“Coming together is a beginning, keeping together is progress and working together is success” – Henry Ford
If after all the stress of waking up to my 8 to 5 job, I am able to take away learnings that are applicable in more areas than one, then I am grateful I have a job that gives me such exposure.
I was recently at a Project Management training and a lot of things resonated in various ways that just classroom teaching. Basically everything in life is a project if you look at it in the sense of a classroom teaching. However, for the benefit of my blog, I wish to narrow this to the basics of marriage.
Come to think of it, I read on a blog once where the writer said she doesn’t believe in pre-marriage counselling. Well, I suppose that could work if you’ve dated your spouse long enough but then, I would still have opted for a pre-marriage counselling session. It sort of forms the scope of marriage – letting one know what to expect in marriage, what to do, what not to do, how to behave and what not to accept, to persevere, to love, to be forgiving and all those things. I hold those classes in high esteem and still refer to them as often as need be. So imagine a scenario where a naïve couple plunge into this institution, the only institution where you are given a certificate before commencing your first test. Forgive me, but it almost sounds like someone luring you into the deep with a million dollars. In any case, you need to understand the depth and width of your relationship before giving into marriage. Suffice to say at this point that the list of depths and widths is endless but not having one at all could be destabilizing.
Like my father always say, you plan – good for you, you don’t – maybe not so good but all the same it doesn’t necessarily translate to your success in life. Time and chance happen to us all. In any way, I’ll recommend planning over plunging blindly into any task.
By the first class exercise in my Project Management class, we were asked to write the process of project management, I wrote out the scope of work, plan, execution, evaluation and close out. Did you notice I missed out a critical part of as a good project manager? Risk analysis! For people who like to live in denial, they usually leave out this important factor in planning probably because they don’t want to factor in any negativity into their work. It’s not negativity, it’s life. Risk and challenges happen from time to time. When you factor in ways and strategies to mitigate them, it gives a lesser chance of falling into negativity in your delivery timeline. Planning against risks too doesn’t guarantee that they won’t happen but in factoring them into your project, it gives you a leverage over challenges and you are less overwhelmed or not at all when they happen.
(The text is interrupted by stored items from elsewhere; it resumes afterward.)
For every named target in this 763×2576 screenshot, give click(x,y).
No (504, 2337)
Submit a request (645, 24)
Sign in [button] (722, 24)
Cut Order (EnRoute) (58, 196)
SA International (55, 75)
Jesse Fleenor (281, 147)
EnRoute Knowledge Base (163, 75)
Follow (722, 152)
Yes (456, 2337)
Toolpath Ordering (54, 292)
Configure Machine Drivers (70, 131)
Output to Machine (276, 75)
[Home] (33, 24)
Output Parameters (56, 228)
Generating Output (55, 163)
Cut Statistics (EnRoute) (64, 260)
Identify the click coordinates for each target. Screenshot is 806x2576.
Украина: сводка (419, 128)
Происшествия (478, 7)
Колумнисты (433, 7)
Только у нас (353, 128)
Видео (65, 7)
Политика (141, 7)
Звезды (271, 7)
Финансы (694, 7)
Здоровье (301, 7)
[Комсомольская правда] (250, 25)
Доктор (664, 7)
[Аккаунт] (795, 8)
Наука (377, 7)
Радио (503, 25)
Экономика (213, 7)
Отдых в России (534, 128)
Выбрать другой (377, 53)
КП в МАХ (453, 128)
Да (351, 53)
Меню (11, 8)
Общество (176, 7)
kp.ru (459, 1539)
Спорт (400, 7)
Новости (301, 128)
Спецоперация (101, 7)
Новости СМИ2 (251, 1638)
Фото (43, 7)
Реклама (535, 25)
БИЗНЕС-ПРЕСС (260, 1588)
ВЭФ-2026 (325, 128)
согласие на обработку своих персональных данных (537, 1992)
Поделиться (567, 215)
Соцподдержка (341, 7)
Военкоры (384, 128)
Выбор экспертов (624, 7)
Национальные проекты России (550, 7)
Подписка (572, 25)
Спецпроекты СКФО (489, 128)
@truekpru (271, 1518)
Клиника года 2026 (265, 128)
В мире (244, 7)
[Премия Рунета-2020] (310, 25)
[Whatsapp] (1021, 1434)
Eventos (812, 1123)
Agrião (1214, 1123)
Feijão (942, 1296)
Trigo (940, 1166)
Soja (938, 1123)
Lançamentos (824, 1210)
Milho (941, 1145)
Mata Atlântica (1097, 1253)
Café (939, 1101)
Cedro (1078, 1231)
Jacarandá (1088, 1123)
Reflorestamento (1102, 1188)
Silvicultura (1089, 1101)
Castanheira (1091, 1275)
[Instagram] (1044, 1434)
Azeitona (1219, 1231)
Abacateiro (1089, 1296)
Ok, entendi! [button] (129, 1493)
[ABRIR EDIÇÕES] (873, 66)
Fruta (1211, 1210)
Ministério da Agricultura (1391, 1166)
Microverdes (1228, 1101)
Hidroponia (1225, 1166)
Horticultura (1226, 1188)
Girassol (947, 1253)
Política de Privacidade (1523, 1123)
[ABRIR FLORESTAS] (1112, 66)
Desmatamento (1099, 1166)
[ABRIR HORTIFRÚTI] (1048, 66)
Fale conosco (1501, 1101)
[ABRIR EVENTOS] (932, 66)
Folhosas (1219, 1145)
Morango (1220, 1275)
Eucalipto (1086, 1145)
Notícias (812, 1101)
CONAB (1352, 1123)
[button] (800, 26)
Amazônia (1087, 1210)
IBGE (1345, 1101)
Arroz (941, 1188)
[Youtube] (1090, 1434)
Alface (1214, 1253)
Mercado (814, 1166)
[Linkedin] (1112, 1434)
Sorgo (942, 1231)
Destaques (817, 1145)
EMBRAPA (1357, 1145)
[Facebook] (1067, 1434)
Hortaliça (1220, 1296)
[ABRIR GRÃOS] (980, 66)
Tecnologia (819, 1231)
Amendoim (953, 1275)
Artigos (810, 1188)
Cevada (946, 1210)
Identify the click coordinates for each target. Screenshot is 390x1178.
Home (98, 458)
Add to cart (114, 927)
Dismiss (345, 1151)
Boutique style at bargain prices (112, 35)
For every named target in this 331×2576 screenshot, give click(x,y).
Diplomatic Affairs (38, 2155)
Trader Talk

Just like in project management, every relationship too has its stages or levels. The rate at which we are able to quickly move up in stages of our marriage means the faster we are able to attain peace and harmony to perform optimally as a unit.
Every good project manager wants to deliver a flawless work. If then you take your marriage as a project and you want to succeed at it, then it’s not too late to go back to the drawing board and start from the beginning. Only thing you need is a willing partner.